ФРАГМЕНТ ДОКУМЕНТА:
################
Почему не существует никакого доктора Дулиттла
   Практически все живые организмы общаются друг с другом. так или иначе.
   Светлячки светятся. Лягушки квакают. Сверчки, кузнечики и прочие трут своими ножками о ножки или о крылья, производя звуки, называемые стрекотанием. Птицы складывают песни разной сложности. Волки воют. Дельфины издают звуковые сигналы, и к тому же еще свистят. Некоторые ящерицы надувают воздухом мешки на своей шее или меняют цвет. Гиббоны причудливо поют дуэтом, и это может длиться час или даже больше. Человекообразные и другие обезьяны вообще обладают целым набором приемов: крики, рычание, жестикуляция, мимика. Пчелы танцуют. У муравьев есть химические воздействия. Средств, используемых различными видами животных для коммуникации, до безумия много, и все они так отличаются друг от друга, что вам может показаться, что все это невероятно сложно.
   Да все тут просто.
################
ПРЕДСТАВЛЕННЫЕ СВЕДЕНИЯ:
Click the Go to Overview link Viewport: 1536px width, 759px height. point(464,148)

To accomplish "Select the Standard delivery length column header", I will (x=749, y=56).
################
ЗАДАНИЕ ДЛЯ ВЫПОЛНЕНИЯ:
Ответьте на вопросы по фрагменту о коммуникации животных:
(a) Какие живые организмы, согласно первому предложению после заголовка, общаются друг с другом?
(b) Сколько времени может длиться дуэт гиббонов?
(c) Какими двумя способами пользуются некоторые ящерицы?
Приведённый материал для работы не понадобится.

РЕШЕНИЕ ЗАДАНИЯ:
(a) Практически все живые организмы.
(b) Час или даже больше.
(c) Надувают воздухом мешки на шее или меняют цвет.